If you start all over again but reverse the order of operations, +90 degree rotation about the y-hat axis followed by a +90 degree rotation about the x-hat axis, you should be looking at the spine of the book rather than the front cover. The front cover is oriented vertically, but with text running parallel to the ground. You can put your book back in the bookcase.
Rotation in three dimensional space and higher is not commutative (rotation A followed by rotation B is not necessarily the same as rotation B followed by rotation A).
Another hint that there's something different between rotation and translation is the number of parameters needed to describe the two in some N-dimensional space. Translation in N dimensional space obviously needs N parameters. Lines have one degree of freedom, planes, two, three dimensional space three, and so on. Lines don't rotate. There are no rotational degrees of freedom in one dimensional space. Rotation does make sense in two dimensional space, where a single scalar (one rotational degree of freedom) completely describes rotations. Three dimensional space has three degrees of freedom. Four dimensional space? It has six. Three dimensional space is the only space for which the number of rotational degrees of freedom and number of translational degrees of freedom are equal to one another.
This unique characteristic of three dimensional space is why you can treat angular velocity as a vector. The vector cross product (something else that is unique to three dimensional space) means introductory students can be taught about rotations without having to learn about Lie theory or abstract algebras. That wouldn't be the case for students who live in a universe with four spatial dimensions.
The wikipedia link does an adequate job of explaining this.
You can find a very mathematical discussion in this partial duplicate question, but here is my simple take on it.

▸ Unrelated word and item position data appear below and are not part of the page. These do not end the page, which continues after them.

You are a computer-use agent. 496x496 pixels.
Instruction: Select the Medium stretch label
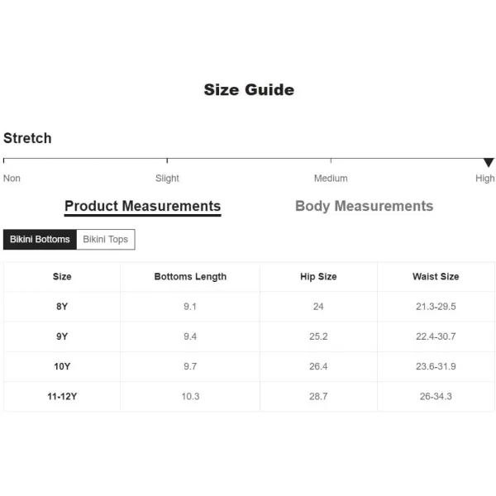pos(331,179)
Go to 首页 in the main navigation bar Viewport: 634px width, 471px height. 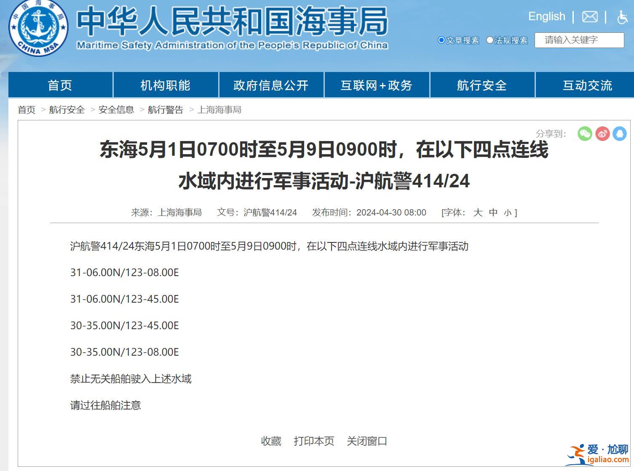(x=60, y=85)
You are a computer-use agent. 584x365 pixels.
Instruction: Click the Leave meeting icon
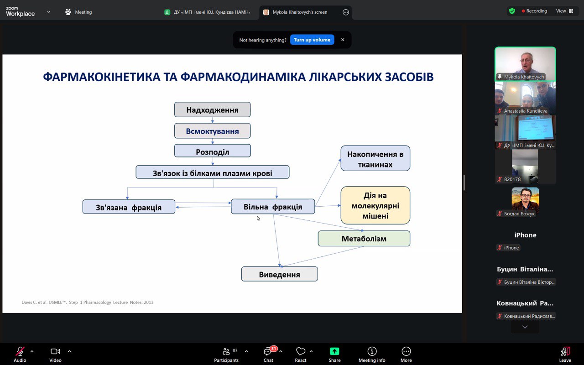tap(565, 351)
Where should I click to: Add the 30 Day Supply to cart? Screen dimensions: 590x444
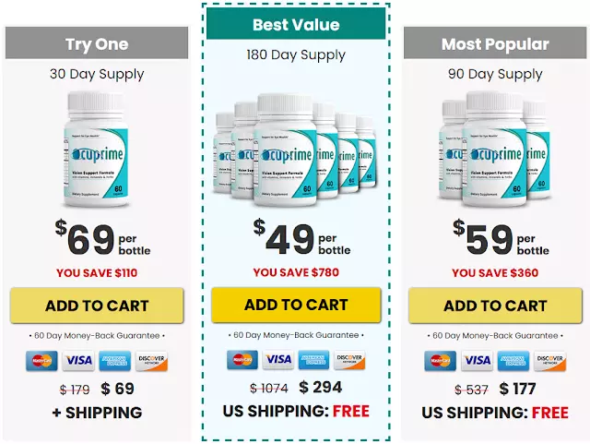tap(97, 306)
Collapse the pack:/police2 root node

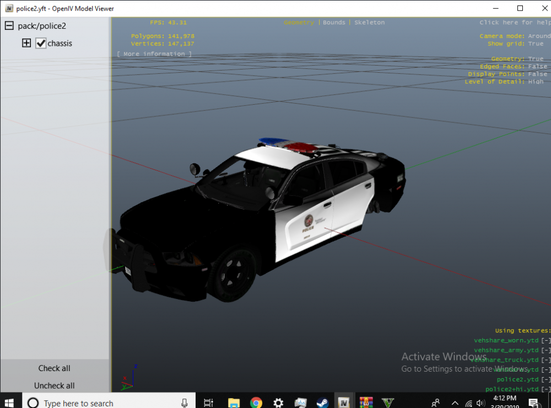point(9,26)
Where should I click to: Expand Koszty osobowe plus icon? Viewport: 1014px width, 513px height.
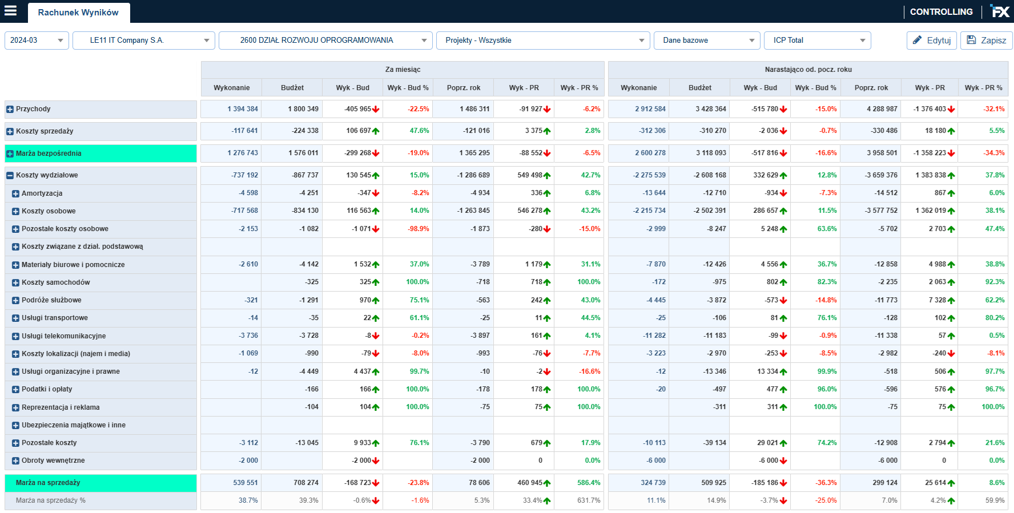pos(15,212)
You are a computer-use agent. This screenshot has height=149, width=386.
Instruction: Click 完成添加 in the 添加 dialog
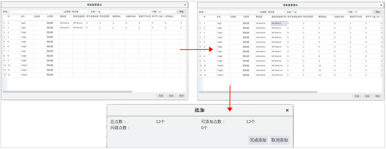258,140
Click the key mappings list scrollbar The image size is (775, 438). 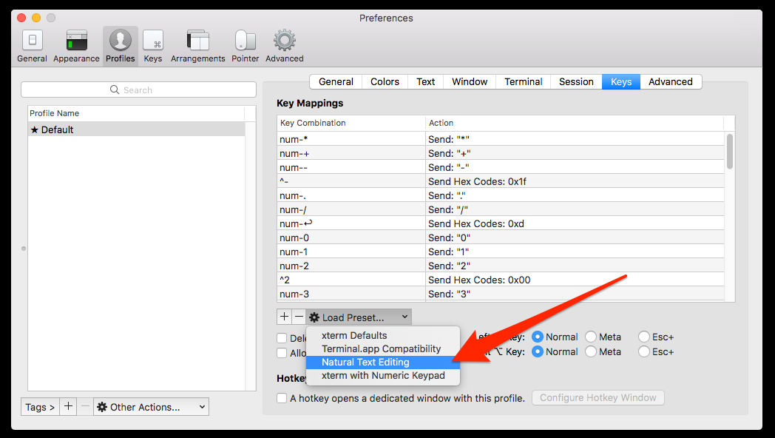pyautogui.click(x=730, y=152)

The angular displacement in three dimensions does have a vector nature in the sense of having both a magnitude (the angle through which you turn something) and a direction (the axis about which it is turned).
However, for a true vector quantity ${\bf A} + {\bf B} = {\bf B} + {\bf A}$, and this is not true for angular displacement.
Hold a pencil with its point vertically upwards. Now rotate it through 90 degrees so the point is directly away from you (i.e. about a horiontal axis), followed by a 90 degree rotation about the vertical axis defined by the pencil originally. Note the position of the pencil point.
Now go back to the original position. Rotate the pencil through 90 degrees around its own vertical axis, followed by rotating it 90 degrees about a horizontal axis. The point ends up in a different place right?
Angular displacement is define by change in angle i.e. ${\Delta \theta}=({\theta}_1 -{\theta}_2)$, where $\theta$ is taken as positive in anti-clock wise.
Hence angular displacement ${\Delta \theta}$ has both magnitude and direction. But let when a particle rotate from a point A in $\theta$ angle in anti-clock wise to point B and then back through $\theta$, it comes its initial point A but when a particle starts rotating from B through an angle $\theta$ and after reaching to A it backs to B. Since in two case the end point is different, we conclude that angular displacement is not commutative. That's why it is not a vector quantity.
Now we know that when a particle rotating with a angular velocity $\vec{\omega}$ it linear velocity $\vec{v}$ is always directed in tangential direction of the path. And angular velocity is defined by: $\vec{\omega}={\frac{{\vec{r}} X {\vec{v}}}{{|{\vec{r}}|}^2}}$. Hence angular velocity is perpendicular to the plane containing ${\vec{r}}$ and ${\vec{\omega}}$ and also obey vector commutative law. That's why angular velocity is a vector quantity.